Bintang berlari ke kamar Baskara. Kehadiran dirinya yang menjelajah waktu pasti diketahui Baskara. Baskara pasti tahu sesuatu dan hal itu bisa menjadi petunjuk Bintang atas apa yang Bintang lihat tadi. Apakah halusinasi atau bukan.

Ketika membuka pintu, dia melihat Baskara sedang duduk di tepi tempat tidur sambil menatapnya.

"Hai, lama nggak ketemu," sapa Baskara sambil mengulurkan tangan.

Mengerti akan uluran tangan itu, Bintang menggapainya dan menggenggamnya. "Lo sakit nggak ngomong apa-apa ke gue. Nggak butuh obat lagi?"

"Gue nggak pengin lo mikir gue sengaja ngomong gitu."
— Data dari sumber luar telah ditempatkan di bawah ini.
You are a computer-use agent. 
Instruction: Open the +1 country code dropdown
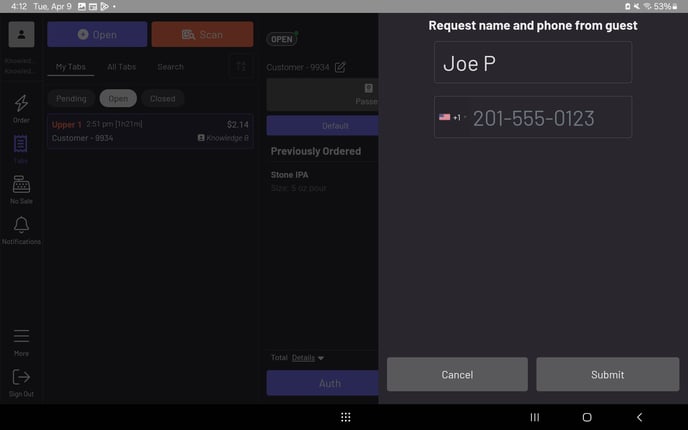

"Harusnya lo ngomong aja kalau lo perlu, kalau gue nggak bisa gue tinggal nolak, kan? Ah, tapi gue nggak mungkin nolak karena perjanjiannya."

"Gue habis mimpi panjang." Baskara tak mau berhenti menatapnya. "Rasanya terlalu nyata, tapi dalam mimpi itu lo meluk gue sampai nggak mau pisah. Itu hal yang nggak mungkin terjadi di dunia nyata. Lagian lo sekarang di sini. Mata lo nggak sembab karena habis nangis lama seperti di mimpi gue."
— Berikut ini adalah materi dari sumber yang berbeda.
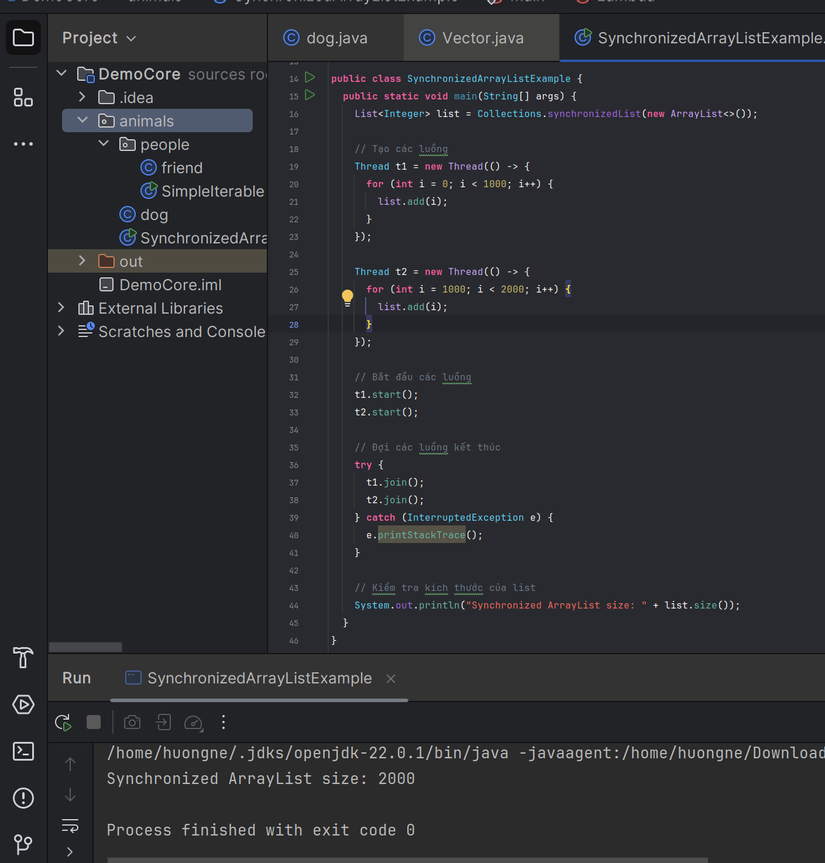Viewport: 825px width, 863px height.
Task: Select the friend class in project tree
Action: point(183,167)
Walaupun itu dirinya yang menjelajah waktu sekalipun, Bintang merasakan jantungnya berdenyut. Walaupun itu dirinya yang menjelajah waktu, tetapi Bintang tetap merasa tak pernah memeluk Baskara.

Bintang menggeleng kencang hanya dalam hati. Memangnya kenapa kalau ada cewek yang memeluk Baskara?

Bukan urusan gue juga! batin Bintang menjerit-jerit.

"Gue ... di dalam mimpi itu gue ngapain?" tanya Bintang, terbata dan suara yang rendah.

Baskara tersenyum. "Lo meluk gue dengan agresif."

"HAH? APA?" teriak Bintang. "Ag—resif?"

Tidak. Jika di masa depan dia melakukan hal itu, maka itu adalah hal yang memalukan.

"Ya, sambil nangis-nangis nggak mau kehilangan gue. Lo bilang nggak mau gue mati. Lo bilang gue nggak boleh naik pesawat nanti pesawatnya meledak."

Pesawat yang meledak....

Apakah itu sebuah petunjuk? Seluruh tubuh Bintang lemas mendengar kata-kata itu.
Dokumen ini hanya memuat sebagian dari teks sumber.